Reflecting on the discussions across many industries from process, mining, food, beverage, and general manufacturing, there are some common threads to the demise of “custom MES”:
· The customer MES solutions are functionally very rich exceeding the traditional functional definitions of MESA etc with inbuilt operational practices in code, often focused on only a plant’s needs. The pace of change in operations, and pressure for new capability is growing both in capability and time to deliver.
· Opportunities have moved from one plant to multiple plant, in order to provide the consistency and agility across the industrial landscape.
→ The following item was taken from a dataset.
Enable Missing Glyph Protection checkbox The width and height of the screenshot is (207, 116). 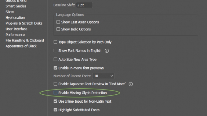55,93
Requiring significant governance, and alignment both in execution and information.
· There is a younger generation (Gen X born 1960 to 80s) at the CIO and engineering level that have grown up with “packaged software”, and know that it works and should be leveraged.
· Rotating staff in all roles requires faster time to experience, requiring embedded operational practices across plants.
It is also necessary to note that the MES solutions on the market where developed from a level 3 point of view yet when applied they must interact with the plant automation systems, as well as the many workers across the plants.
There were two areas of solution that contributed to the custom code:
Automation Layer Integartion:
Since the MES Products originated from level 3 specialized supplies (even if they are now apart of automation companies their origins came from standalone companies) the plant floor integration was external to MES model using OPC etc, requiring significant custom code in the automation layer was to validate the event, and data. A sustainable solution requires level 2 and 3 systems natively modeled, with minimal custom code as illustrated below. The ability to configure (not code) a set of equipment templates, that model the equipment (entities) with built in supervisory capability as well as operational capability for such things as production data capture, quality sampling, utilization capture etc. Rolling these templates out over multiple sites, providing a consistent automated production event/ data capture.
Client, Human Interface:
The second area of significant coding on the first generation of MES solutions was at the client or user interface that captures manual data, at production event generation. The data validation is required as close to source, requiring significant custom code that guides the data entry for the user with constructive feedback. Also, the job never seemed to finish with the operational practices continuing to change/ evolve as the companies operational practices evolved. In the above solution workflow combined with form generation and interaction, enables change and evolution in a sustainable manner.”Activity” specific interfaces and associated workflows will guide the user through the activity, and interface to MES capability capturing the required information.
The above approach is a full MES/ Operations architecture, that enables the configuration of embedded operational practices of a site and company, but in “off the shelf” products, faster solution delivery and in a more sustainable way. In many ways, this adding of realtime natural interface, combined with workflow for human interaction and embedded operational procedures extends the traditional MES capability as defined by “MESA or ISA 95” to be a second generation that does have the opportunity to be adopted across 1000s of plants.